(Exercise):
Make a verbatim copy of all the records.

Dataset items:
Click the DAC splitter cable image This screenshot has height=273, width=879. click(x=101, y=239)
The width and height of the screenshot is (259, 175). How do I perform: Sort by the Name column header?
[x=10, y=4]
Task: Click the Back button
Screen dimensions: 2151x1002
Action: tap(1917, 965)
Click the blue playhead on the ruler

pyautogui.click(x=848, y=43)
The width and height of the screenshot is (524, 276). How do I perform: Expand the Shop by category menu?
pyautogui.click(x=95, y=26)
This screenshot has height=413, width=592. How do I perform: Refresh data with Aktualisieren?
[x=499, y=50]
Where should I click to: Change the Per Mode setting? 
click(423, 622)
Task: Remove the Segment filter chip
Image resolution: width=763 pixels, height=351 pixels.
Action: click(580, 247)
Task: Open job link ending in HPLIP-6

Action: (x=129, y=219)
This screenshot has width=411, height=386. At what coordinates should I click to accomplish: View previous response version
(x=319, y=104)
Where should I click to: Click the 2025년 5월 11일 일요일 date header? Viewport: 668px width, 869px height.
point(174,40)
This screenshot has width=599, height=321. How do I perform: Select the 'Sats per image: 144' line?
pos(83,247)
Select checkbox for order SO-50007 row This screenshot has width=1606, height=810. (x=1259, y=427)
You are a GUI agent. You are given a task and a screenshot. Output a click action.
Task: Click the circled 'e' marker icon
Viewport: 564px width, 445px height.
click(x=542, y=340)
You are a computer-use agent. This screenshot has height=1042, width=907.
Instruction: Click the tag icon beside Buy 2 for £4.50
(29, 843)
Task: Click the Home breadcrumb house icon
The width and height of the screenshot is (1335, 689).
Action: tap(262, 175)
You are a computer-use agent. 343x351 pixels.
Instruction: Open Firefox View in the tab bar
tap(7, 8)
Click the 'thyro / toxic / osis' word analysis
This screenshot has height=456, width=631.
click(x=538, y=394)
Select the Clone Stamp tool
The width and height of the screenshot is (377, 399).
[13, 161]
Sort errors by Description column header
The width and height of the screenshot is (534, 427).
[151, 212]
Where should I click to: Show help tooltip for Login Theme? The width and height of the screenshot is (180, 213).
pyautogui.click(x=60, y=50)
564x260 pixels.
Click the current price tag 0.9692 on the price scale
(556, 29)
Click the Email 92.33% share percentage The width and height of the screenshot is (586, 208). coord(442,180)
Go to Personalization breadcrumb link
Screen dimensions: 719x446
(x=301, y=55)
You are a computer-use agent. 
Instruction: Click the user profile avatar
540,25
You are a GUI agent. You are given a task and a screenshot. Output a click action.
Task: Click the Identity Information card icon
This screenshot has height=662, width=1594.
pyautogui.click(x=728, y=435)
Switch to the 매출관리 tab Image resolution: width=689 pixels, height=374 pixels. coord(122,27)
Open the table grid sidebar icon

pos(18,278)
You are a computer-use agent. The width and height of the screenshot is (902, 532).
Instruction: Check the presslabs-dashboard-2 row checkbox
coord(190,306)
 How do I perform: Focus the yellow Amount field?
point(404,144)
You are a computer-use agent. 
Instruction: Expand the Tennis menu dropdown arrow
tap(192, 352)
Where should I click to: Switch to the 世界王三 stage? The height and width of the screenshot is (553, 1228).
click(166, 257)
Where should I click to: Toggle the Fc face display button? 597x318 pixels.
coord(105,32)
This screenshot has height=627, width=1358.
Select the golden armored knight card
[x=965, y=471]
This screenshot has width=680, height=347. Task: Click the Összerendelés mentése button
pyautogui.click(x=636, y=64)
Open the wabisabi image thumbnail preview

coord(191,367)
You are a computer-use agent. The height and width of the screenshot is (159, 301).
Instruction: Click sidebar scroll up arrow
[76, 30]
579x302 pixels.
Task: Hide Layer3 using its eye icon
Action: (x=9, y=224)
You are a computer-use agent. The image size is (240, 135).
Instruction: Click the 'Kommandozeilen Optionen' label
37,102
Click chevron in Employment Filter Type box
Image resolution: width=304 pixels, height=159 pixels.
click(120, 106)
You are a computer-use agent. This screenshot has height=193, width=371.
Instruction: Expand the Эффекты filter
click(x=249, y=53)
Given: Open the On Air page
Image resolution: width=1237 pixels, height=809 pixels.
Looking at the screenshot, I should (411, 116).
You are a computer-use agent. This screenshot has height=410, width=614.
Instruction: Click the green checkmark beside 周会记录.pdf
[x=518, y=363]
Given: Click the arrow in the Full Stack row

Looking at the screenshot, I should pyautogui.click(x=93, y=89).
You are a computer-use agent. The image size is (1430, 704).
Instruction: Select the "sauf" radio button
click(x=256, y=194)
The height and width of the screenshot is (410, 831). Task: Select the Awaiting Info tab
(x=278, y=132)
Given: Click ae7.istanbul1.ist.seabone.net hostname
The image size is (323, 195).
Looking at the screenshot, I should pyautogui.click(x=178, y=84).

(Result):
Click the DAC splitter cable image This screenshot has height=273, width=879. click(x=101, y=239)
The width and height of the screenshot is (259, 175). How do I perform: Sort by the Name column header?
[x=10, y=4]
Task: Click the Back button
Screen dimensions: 2151x1002
Action: tap(1917, 965)
Click the blue playhead on the ruler

pyautogui.click(x=848, y=43)
The width and height of the screenshot is (524, 276). How do I perform: Expand the Shop by category menu?
pyautogui.click(x=95, y=26)
This screenshot has height=413, width=592. How do I perform: Refresh data with Aktualisieren?
[x=499, y=50]
Where should I click to: Change the Per Mode setting? 
click(423, 622)
Task: Remove the Segment filter chip
Image resolution: width=763 pixels, height=351 pixels.
Action: click(580, 247)
Task: Open job link ending in HPLIP-6

Action: (x=129, y=219)
This screenshot has width=411, height=386. At what coordinates should I click to accomplish: View previous response version
(x=319, y=104)
Where should I click to: Click the 2025년 5월 11일 일요일 date header? Viewport: 668px width, 869px height.
point(174,40)
This screenshot has width=599, height=321. How do I perform: Select the 'Sats per image: 144' line?
pos(83,247)
Select checkbox for order SO-50007 row This screenshot has width=1606, height=810. (x=1259, y=427)
You are a GUI agent. You are given a task and a screenshot. Output a click action.
Task: Click the circled 'e' marker icon
Viewport: 564px width, 445px height.
click(x=542, y=340)
You are a computer-use agent. This screenshot has height=1042, width=907.
Instruction: Click the tag icon beside Buy 2 for £4.50
(29, 843)
Task: Click the Home breadcrumb house icon
The width and height of the screenshot is (1335, 689).
Action: tap(262, 175)
You are a computer-use agent. 343x351 pixels.
Instruction: Open Firefox View in the tab bar
tap(7, 8)
Click the 'thyro / toxic / osis' word analysis
This screenshot has height=456, width=631.
click(x=538, y=394)
Select the Clone Stamp tool
The width and height of the screenshot is (377, 399).
[13, 161]
Sort errors by Description column header
The width and height of the screenshot is (534, 427).
[151, 212]
Where should I click to: Show help tooltip for Login Theme? The width and height of the screenshot is (180, 213).
pyautogui.click(x=60, y=50)
564x260 pixels.
Click the current price tag 0.9692 on the price scale
(556, 29)
Click the Email 92.33% share percentage The width and height of the screenshot is (586, 208). coord(442,180)
Go to Personalization breadcrumb link
Screen dimensions: 719x446
(x=301, y=55)
You are a computer-use agent. 
Instruction: Click the user profile avatar
540,25
You are a GUI agent. You are given a task and a screenshot. Output a click action.
Task: Click the Identity Information card icon
This screenshot has height=662, width=1594.
pyautogui.click(x=728, y=435)
Switch to the 매출관리 tab Image resolution: width=689 pixels, height=374 pixels. coord(122,27)
Open the table grid sidebar icon

pos(18,278)
You are a computer-use agent. The width and height of the screenshot is (902, 532).
Instruction: Check the presslabs-dashboard-2 row checkbox
coord(190,306)
 How do I perform: Focus the yellow Amount field?
point(404,144)
You are a computer-use agent. 
Instruction: Expand the Tennis menu dropdown arrow
tap(192, 352)
Where should I click to: Switch to the 世界王三 stage? The height and width of the screenshot is (553, 1228).
click(166, 257)
Where should I click to: Toggle the Fc face display button? 597x318 pixels.
coord(105,32)
This screenshot has height=627, width=1358.
Select the golden armored knight card
[x=965, y=471]
This screenshot has width=680, height=347. Task: Click the Összerendelés mentése button
pyautogui.click(x=636, y=64)
Open the wabisabi image thumbnail preview

coord(191,367)
You are a computer-use agent. The height and width of the screenshot is (159, 301).
Instruction: Click sidebar scroll up arrow
[76, 30]
579x302 pixels.
Task: Hide Layer3 using its eye icon
Action: (x=9, y=224)
You are a computer-use agent. The image size is (240, 135).
Instruction: Click the 'Kommandozeilen Optionen' label
37,102
Click chevron in Employment Filter Type box
Image resolution: width=304 pixels, height=159 pixels.
click(120, 106)
You are a computer-use agent. This screenshot has height=193, width=371.
Instruction: Expand the Эффекты filter
click(x=249, y=53)
Given: Open the On Air page
Image resolution: width=1237 pixels, height=809 pixels.
Looking at the screenshot, I should (411, 116).
You are a computer-use agent. This screenshot has height=410, width=614.
Instruction: Click the green checkmark beside 周会记录.pdf
[x=518, y=363]
Given: Click the arrow in the Full Stack row

Looking at the screenshot, I should pyautogui.click(x=93, y=89).
You are a computer-use agent. The image size is (1430, 704).
Instruction: Select the "sauf" radio button
click(x=256, y=194)
The height and width of the screenshot is (410, 831). Task: Select the Awaiting Info tab
(x=278, y=132)
Given: Click ae7.istanbul1.ist.seabone.net hostname
The image size is (323, 195).
Looking at the screenshot, I should pyautogui.click(x=178, y=84).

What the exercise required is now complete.